Love on the Global Brain 脳の恋愛反応は世界共通

Loveonglobalbrain

By TARA PARKER-Pope
 早期の情熱的な恋愛はユニークな脳活動パターンを生ずることが脳スキャン研究で示されている。愛する人の写真を人が見る時、中毒や精神疾患まで関係する脳の領域の活動がスキャン上認められた。
 しかし、これまでほとんどの研究が英国や米国など西洋の文化圏で行われている。そのため、ニューヨークの Stony Brook University の研究者たちは情熱的な恋愛によるこういった脳内の撹乱が文化を越えて当てはまるかどうかを知ろうとした。例えば、恋愛中、中国人の脳もアメリカ人の脳と同じように見えるのか?
 文化や国といったものが、どのように恋愛するか、あるいは少なくとも恋愛をどのように表現するかといったことに影響を及ぼしていると考えられる理由がある。例えば、調査によると、中国人は一般に情熱的な恋愛を『ずっと肯定的でない言い方で』表現する、と愛と脳の画像研究を行っている Stony Brook 大学の心理学教授 Art Aron 氏は言う。
 「ロマンチックな恋愛が唐突に生ずる見合い結婚の習慣がある文化では、違いが存在する可能性がアンケート調査からは示唆されています」と、Aron 博士は言う。「情熱的な恋愛は我々にとっても完全に素晴らしいものであるとは限りません。もし、あなたが恋に落ちても相手がそれに報いてくれなかったり、あなたが他の誰かと親密な関係にあったりするような場合には、悲劇的で暗い一面を持ち合わせます」
 中国の人が愛について語る時、「しばしばよりネガティブな特性、すなわち、不安、怖い、気が滅入る、などの言葉を選ぶ傾向にあります」と、Aron 博士は説明する。「アメリカ人もまたネガティブな感情を挙げるかもしれませんが、ネガティブの度合いが中国人でははるかに高いのです」
 そこで、Aron 博士の大学院生の一人 Xiaomeng Xu 氏が夏の一時期を中国で過ごすと決めた際、この研究チームは、新たに恋愛状態に入ったと申し出た中国人の脳を研究するよう手筈を整えた。この結果は Journal Human Brain Mapping でオンライン発表されている。
 恋愛がどのように表現されるかの文化的違いは、情熱的な恋愛に対する脳の神経科学的反応に変化を来たさないことを彼らは発見した。民族的背景に関係なく、恋愛は同じように脳を活性化することが画像によって示されたのである。「この測定方法は文化に依存しません」と、Aron 博士は説明する。「恋愛のあり方が最も異なっているだろうと誰もが考えていた文化において、我々はこれまでの知見を再現することができたのです」
 脳における恋愛を研究するために、男女は脳の画像装置に入り、それぞれの愛する人の写真を見せられた。彼らはまた、恋愛感情を持たない親しい友人の写真も見せられた。米国における恋愛の研究結果とまさに同じく、愛する人の写真は強い報酬に関連する脳の領域に特徴的なパターンの神経活動を惹起した。
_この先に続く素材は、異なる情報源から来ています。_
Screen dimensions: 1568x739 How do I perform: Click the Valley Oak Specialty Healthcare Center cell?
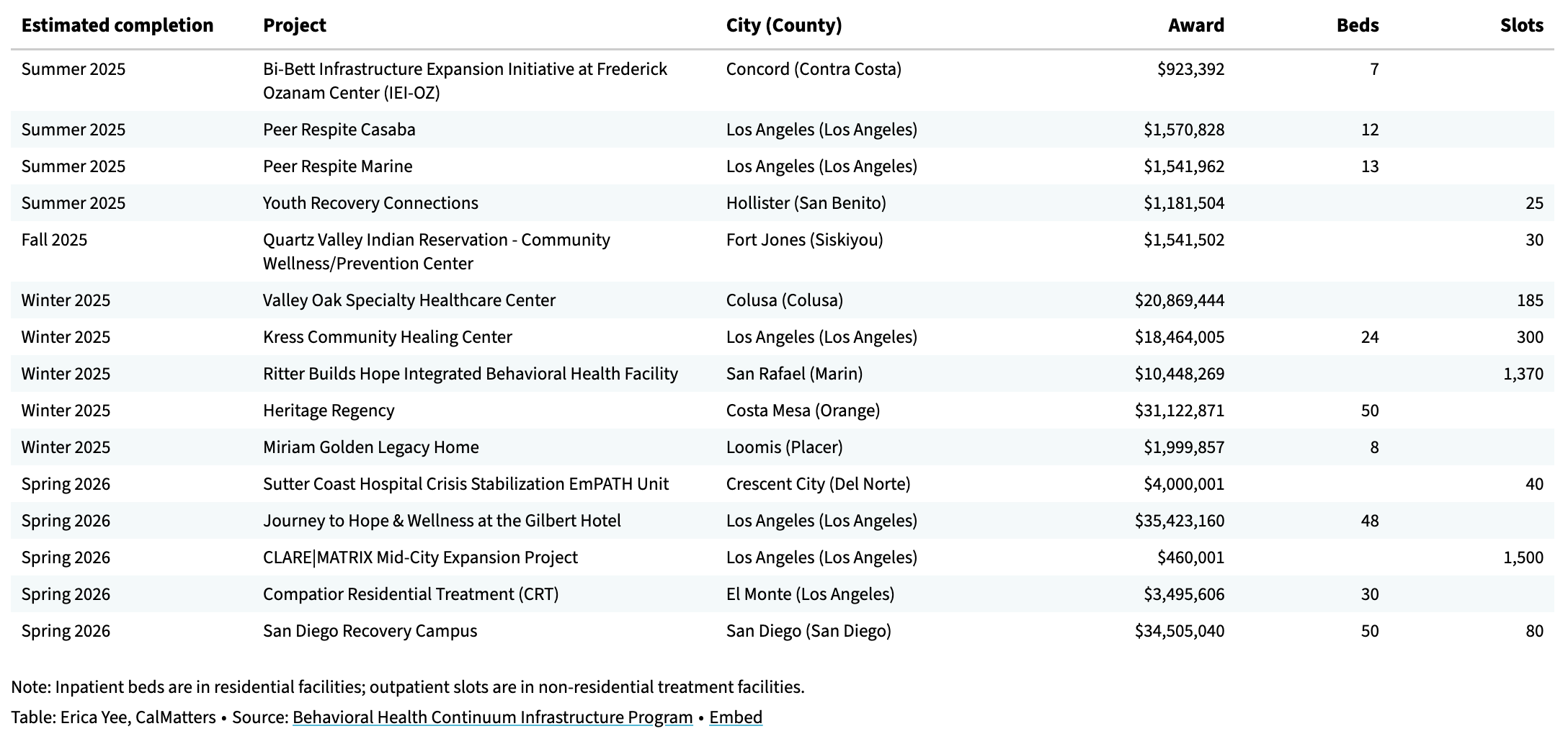pos(409,300)
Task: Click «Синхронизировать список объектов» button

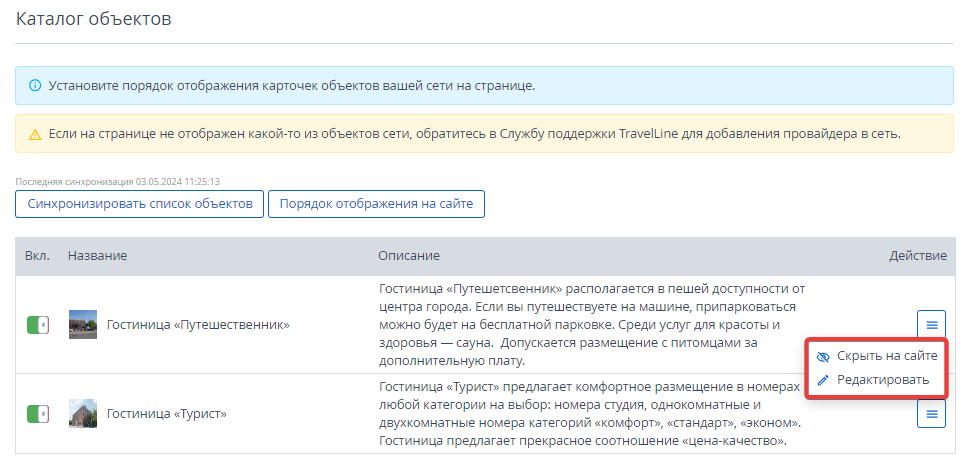Action: click(139, 204)

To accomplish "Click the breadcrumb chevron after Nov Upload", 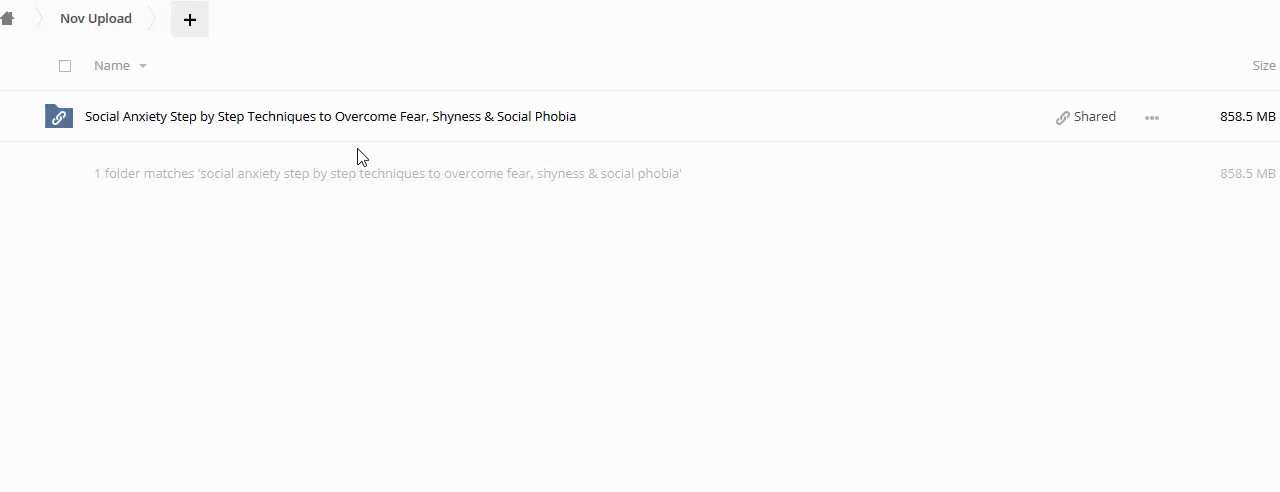I will point(153,19).
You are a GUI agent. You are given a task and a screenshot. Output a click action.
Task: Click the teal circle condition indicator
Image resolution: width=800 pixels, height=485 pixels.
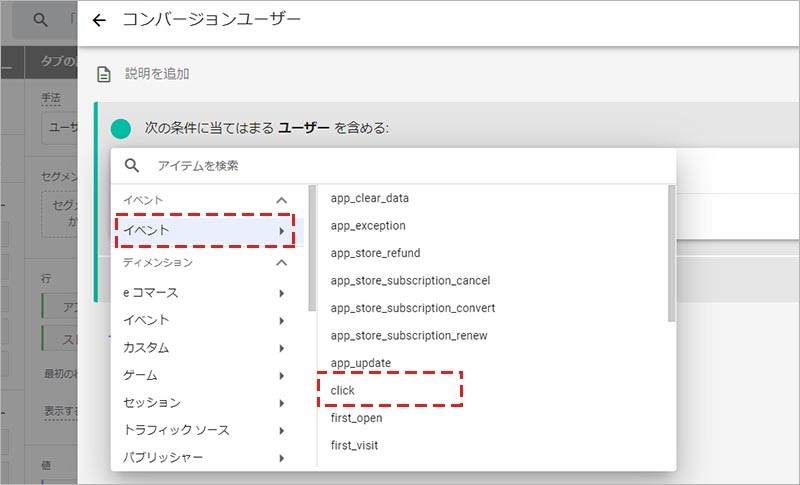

そのパターンは人が常習性薬物を用いたりギャンブルをしたりする時に見られるそれと類似していた。
 中国研究においては、さらに18ヶ月間、男女関係を追跡する追加の手順が踏まれた。その時点でこれらカップルに7点スケールで二人の関係を表現してもらった。追跡を続けた被験者全員が共に言い関係にあったが、二人の関係に6点をつけるものもいれば7点をつけるものもいた。この評価を元の画像所見に照らし合わせると、若干低いスコアを付けた人たちに比べ、最も満足な関係にあった人たちの間には脳の活性パターンに明らかな違いがあるのを研究者たちは発見した。
 「うれしいことに、そこにはきわめて明確なパターンが得られたのです」と、Aron 博士は言う。「脳の可能性のある領域がそれを予測できるかどうかについて確かめられ、きわめて強力な結果が得られました」
 ただし、この結果は予備的なものであり、同じ結果の再現が必要であると、Aron 博士は警告する。とはいえ、この研究は、情熱的な恋愛の早期における脳の活性パターンの強さによって、18ヶ月先の未来の男女関係の質を予測できる可能性を初めて示唆したものである。
 「我々がこのことからわかったことは、恋愛は単に文化的な構成物ではないということだと思います」と Aron 博士は言う。「この研究から示唆されることは、恋愛が人類の生活において強大な力となっている、ということです。脳の深いレベルで起こっていることは世界中のあらゆる所で起こっているということに他なりません。とはいうものの、愛についてどのように話し、思うかということ、人に対してそれを示すために何をするかということなどは当然ながら文化によって形づくられるものなのでしょう」

要するに恋愛における脳の反応は世界共通。
記事中の脳スキャンとは機能的MRI(fMRI)と思われる。
以前より、
恋愛に強く関与している部分は、報酬系の一部とみられている
中脳にある『腹側被蓋野(ふくそくひがいや)』と呼ばれる箇所と
考えられており、性欲と関連する領域とは異なっているという。
情熱的な恋愛状態にある時にはこの領域の活性化が起こり、
ドーパミンが大量に分泌され強い快の感情をもたらす。
文中にもあったようにコカインなどの麻薬使用時にも
同じ部位が活性化する。
つまり恋愛とは一種の中毒状態であり、恋に落ちることは、
すなわち理性では抑えがたい状況に陥っていると言える。
とはいえ、恋愛時の実際の脳の反応は、このように
脳の一部だけが活性化するような単純なものではなく、
はるかに複雑な要素が関与しているものと思われる。
とにもかくにも、こういった脳の恋愛関連領域の活性化、
生涯、一人の異性に対してだけ起こるのであったなら、
男と女の関係もずっと平和になっていたに違いない。